I don’t think he is the kind of partner you should have in yours and your kids lives! He has let everyone involved down, without a real valid reason! What a dick!

Newfigtree · 06/06/2025 10:23

Actually I agree with Nopineapplepizza.
I think he’s lying.

SpryCat · 06/06/2025 10:25

The apology explains his emotions last night but not why he wanted you to dump your DC and go off for the weekend with him instead. I think you need a long hard think of the other occasions he has displayed his selfishness. I personally think if last night, you had agreed to dump your children this weekend he would be happily travelling up with you, with zero fuck’s for any of the children’s disappointment and devastation.

JosephGeorge · 06/06/2025 10:25

YABU because you should carry on with the trip.
Dump him before you leave and have a great time!

SpryCat · 06/06/2025 10:26

Newfigtree · 06/06/2025 10:23

Actually I agree with Nopineapplepizza.
I think he’s lying.

Me too.

FortyElephants · 06/06/2025 10:26

I wouldn't go. How could you enjoy it and relax after the stress and annoyance he caused?
Not saying you have to dump him over this of course but take the weekend back and show him you aren't his entertainment to pick up or put down as he chooses.

Springtimehere · 06/06/2025 10:33

This reply has been deleted

This has been deleted by MNHQ for breaking our Talk Guidelines.
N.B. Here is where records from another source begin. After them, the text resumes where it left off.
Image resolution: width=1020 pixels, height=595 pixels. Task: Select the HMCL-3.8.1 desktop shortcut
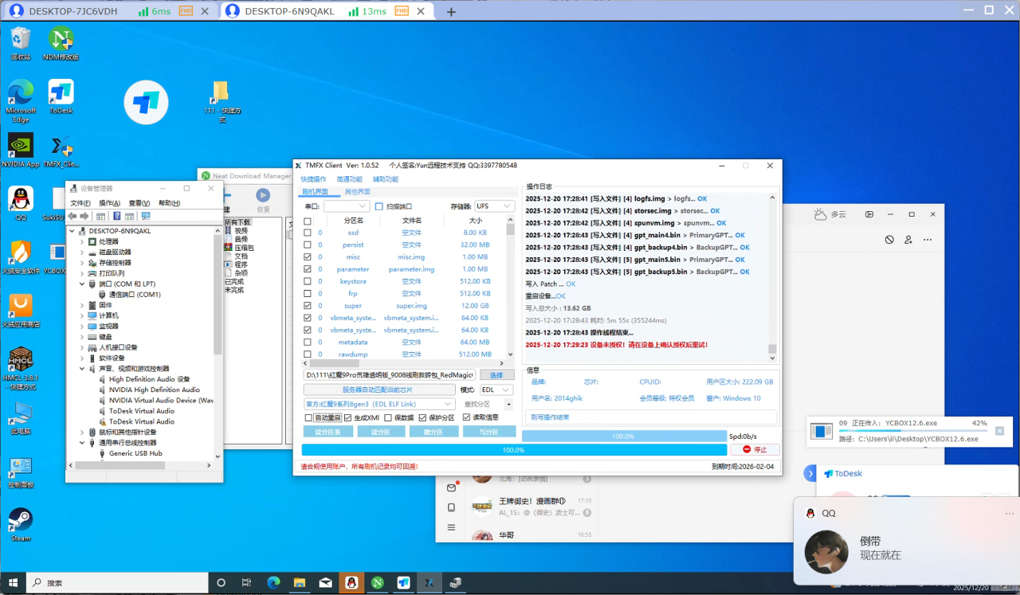coord(21,362)
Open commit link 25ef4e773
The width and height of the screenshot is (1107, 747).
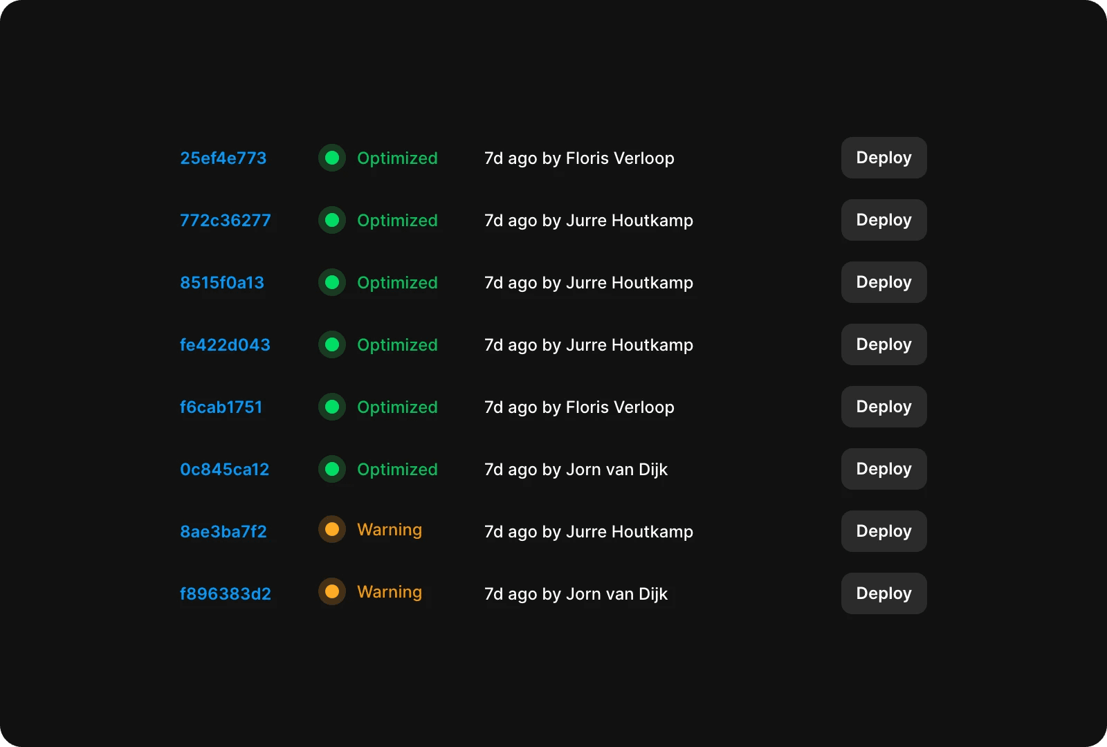pyautogui.click(x=223, y=158)

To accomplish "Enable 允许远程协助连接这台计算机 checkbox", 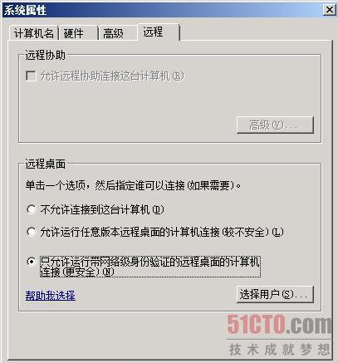I will [x=31, y=76].
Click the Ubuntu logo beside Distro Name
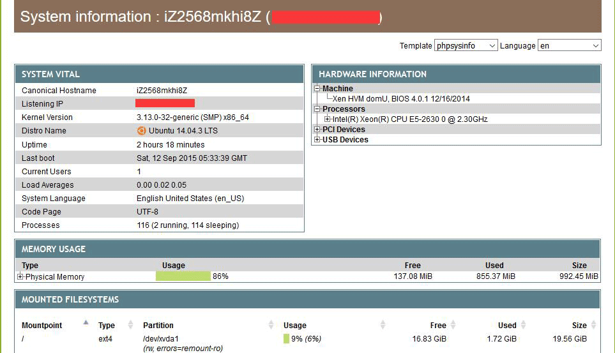 click(141, 131)
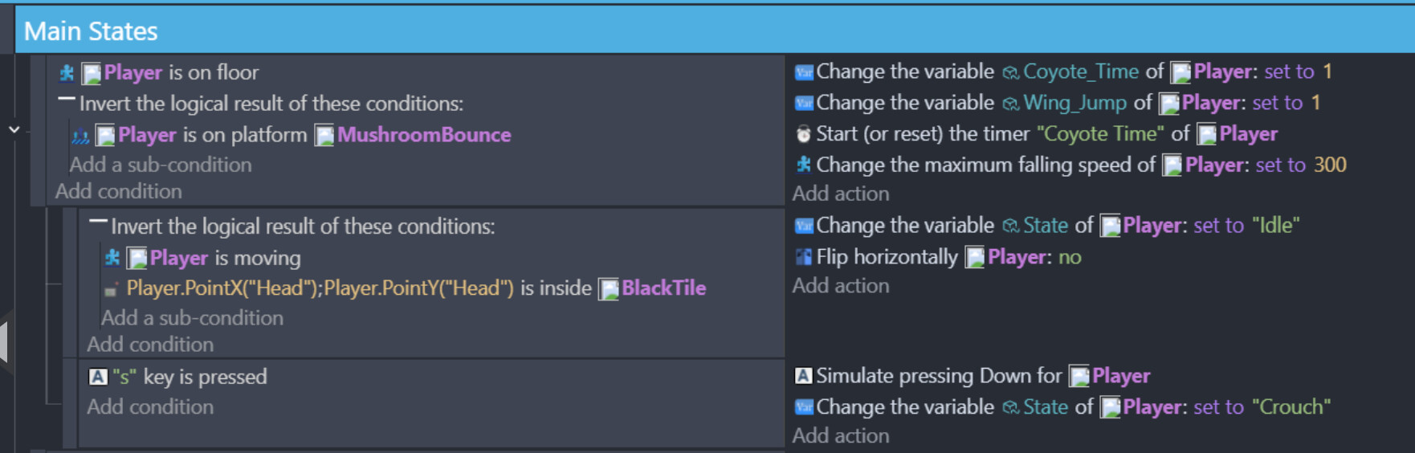The width and height of the screenshot is (1415, 453).
Task: Click "Add action" under the falling speed action
Action: coord(841,194)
AmIHumanOrAmIAYeti · 06/06/2025 10:33

Tulipsdaisy · 06/06/2025 08:48

I've had a response:

"Good morning. I apologise for last night stress got the better of me. DS2 has somehow managed to delete my docs on the ipad and I'm on a tight deadline for Monday. Let's keep plans as they are, I will have to play catch up in the evenings."

Your thoughts?

Edited to add from a follow on text, he said DS2 has done it on purpose in retaliation for being told off.

Edited

Go on the trip them dump and block.

Imbusytodaysorry · 06/06/2025 10:34

Doncarlos · 06/06/2025 10:20

She can't go on the trip without him. Read her updates!

Anyway, as of now I was going to say do what you always planned together then bin him off after the trip is over, but that's not fair on the kids and just allows them to get closer to someone you probably won't keep around. It also gives him the green light to behave like a dick and get away with it.

Tell him you've changed plans and he can have the child free weekend he wanted. You and your kids can go and have a great time at theme park or whatever else together. Core memories.

I have ! Calm down with the aggressiveness.
I commented before id caught up

Lotsofsnacks · 06/06/2025 10:34

But you’ve cancelled dog sitter so can’t go
now anyway? I would tread carefully in the future with this man, as he seems a bit flaky. Don’t move in with him!!!